Tuesday, September 8, 2009

API Quality Check

A recent request for an API quality check sent me into a paroxysm.

The request seemed simple enough. They had two varieties of API design: varietal M had a lot of methods, each with relatively few parameters. Varietal P had a few methods, but each had a boat-load of parameters.

There had been some "reading" on API design and questions were raised. They wanted me to weigh in, telling them that style M was "better" than style P. [It is, but that's not the point.]

I was shocked speechless.

I find it incredible that anyone could even need coaching in API design. Much less find Tulach's book and still be unable to apply the principles.

Here's what bugged me.

If they were coding in any sensible language, they should have mountains of API examples all around them. Java has a huge standard library. C# has the entire .Net framework. Python has a vast library. All of these are tremendous, well-designed, carefully crafted examples of API's.

API's Everywhere

As far as I can see, the world is fat with API examples. Everywhere you look, every vendor, every product, everything has an API.
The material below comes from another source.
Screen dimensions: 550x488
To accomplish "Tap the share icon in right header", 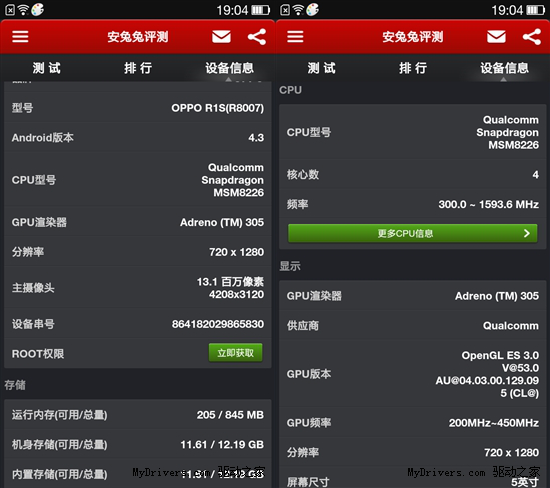I will pyautogui.click(x=532, y=37).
It just shouldn't be rocket science to compare your API against the established standard for the language in which you're working.

Somehow it was possible for several programmers to be completely unable to find any examples of API design.

I can only assume that they are living in a time-warp; none of them have ever connected to the Internet or seen any code but their own. Perhaps the only API they could think of was JDBC. Or perhaps they were all Visual Basic or PL/SQL programmers and didn't see much open-source code. Or perhaps they had some really obscure language where no one posts any open source API's.

What To Do?

My direct advice was to read Tulach and create a big spreadsheet ranking their code against each principle that Tulach provides.

After thinking about it, I realize I should have asked what API's they were currently using and how their proposed new code stacked up against the existing language and framework they already had.